Exercise directions: Scan the records for the word "agent". Return each line where it is found.

Stored data entries:
============

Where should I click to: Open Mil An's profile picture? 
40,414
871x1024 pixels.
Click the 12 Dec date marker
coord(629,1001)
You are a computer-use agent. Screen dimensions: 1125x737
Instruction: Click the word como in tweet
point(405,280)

============

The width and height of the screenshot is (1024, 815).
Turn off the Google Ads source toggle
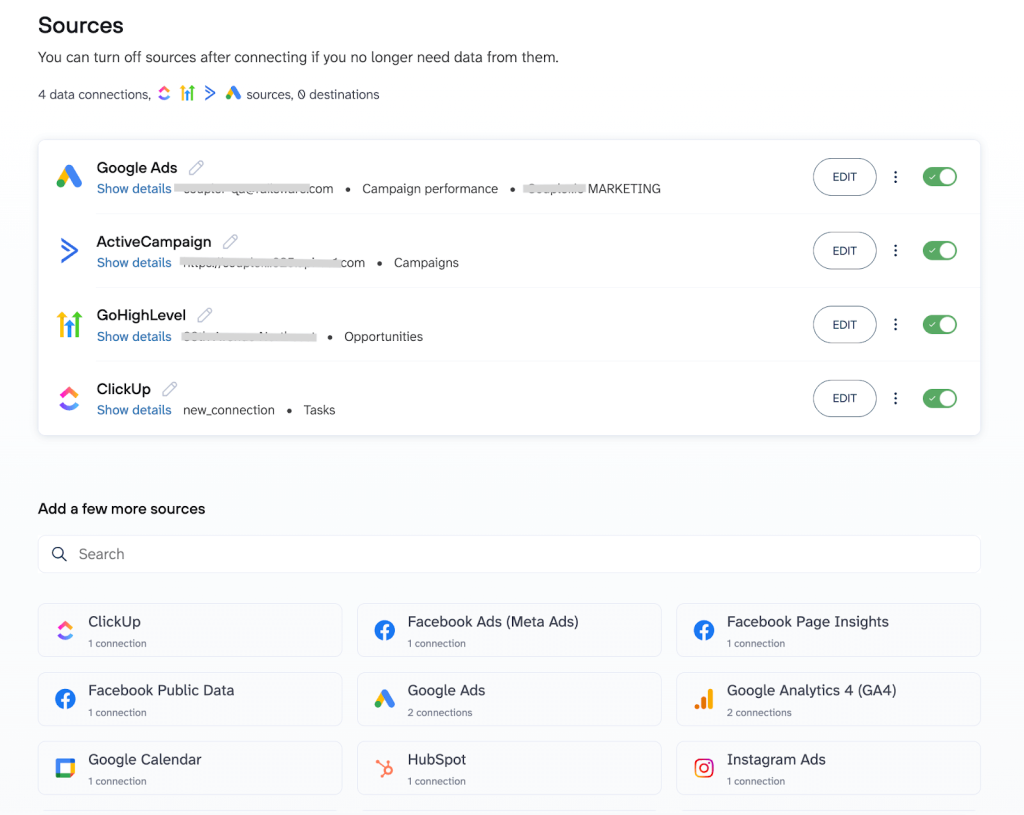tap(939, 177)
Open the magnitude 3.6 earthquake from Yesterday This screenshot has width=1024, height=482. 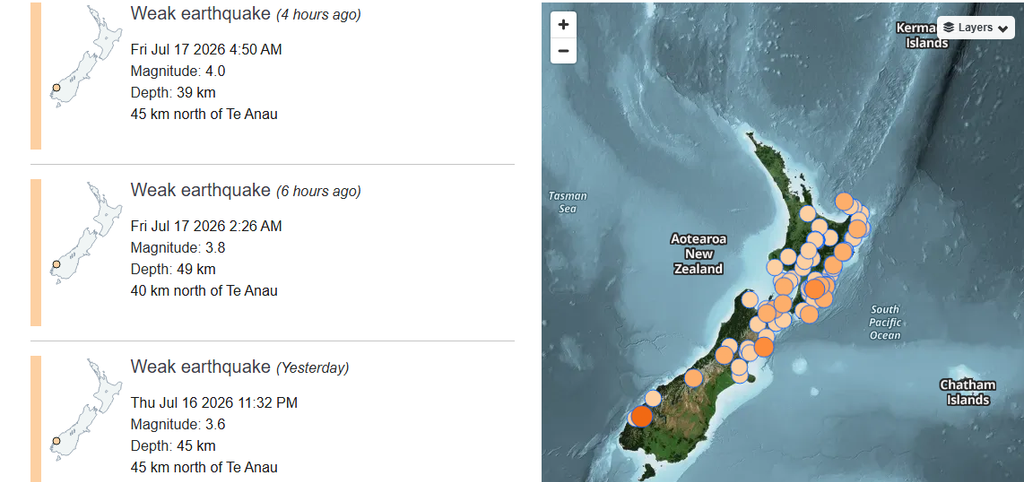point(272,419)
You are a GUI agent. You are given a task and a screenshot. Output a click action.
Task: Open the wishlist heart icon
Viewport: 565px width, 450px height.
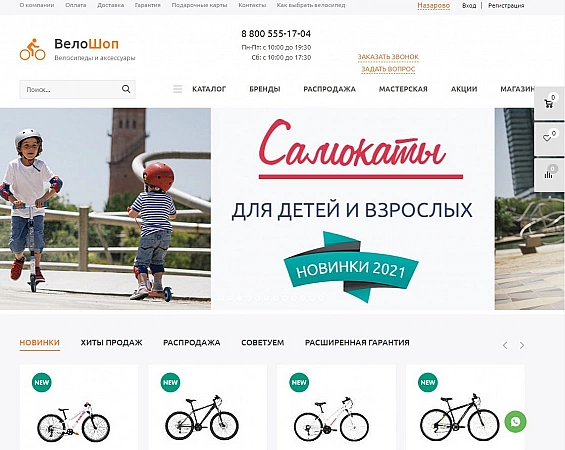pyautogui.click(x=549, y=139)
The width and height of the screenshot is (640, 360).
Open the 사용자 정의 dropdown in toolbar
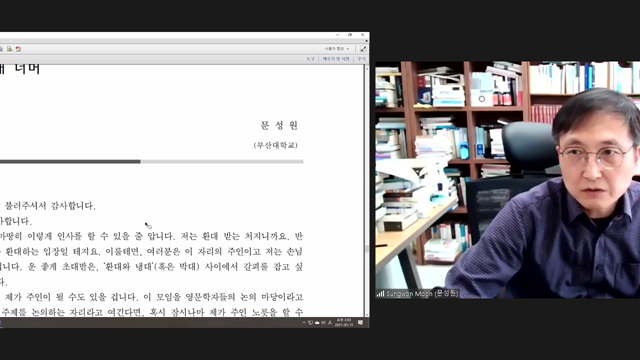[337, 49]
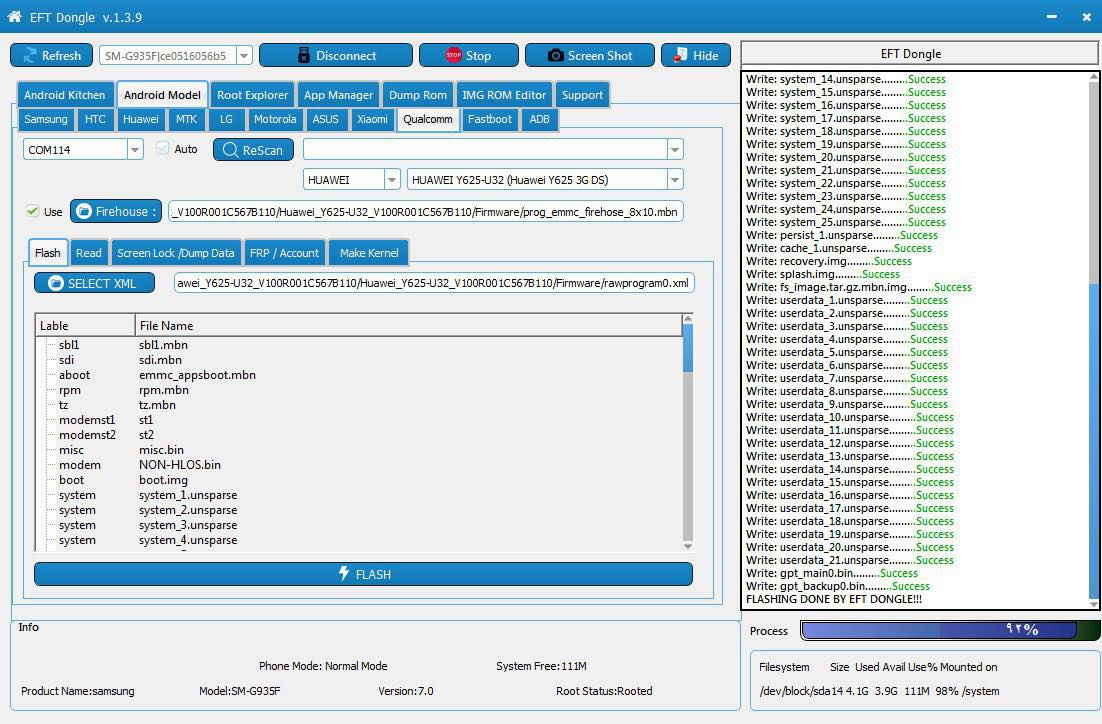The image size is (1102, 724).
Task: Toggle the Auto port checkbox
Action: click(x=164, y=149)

============

Solved exercise:
You are a computer-use agent. Screen dimensions: 1125x737
You are a GUI agent. You are given a task and a screenshot. Output a click action.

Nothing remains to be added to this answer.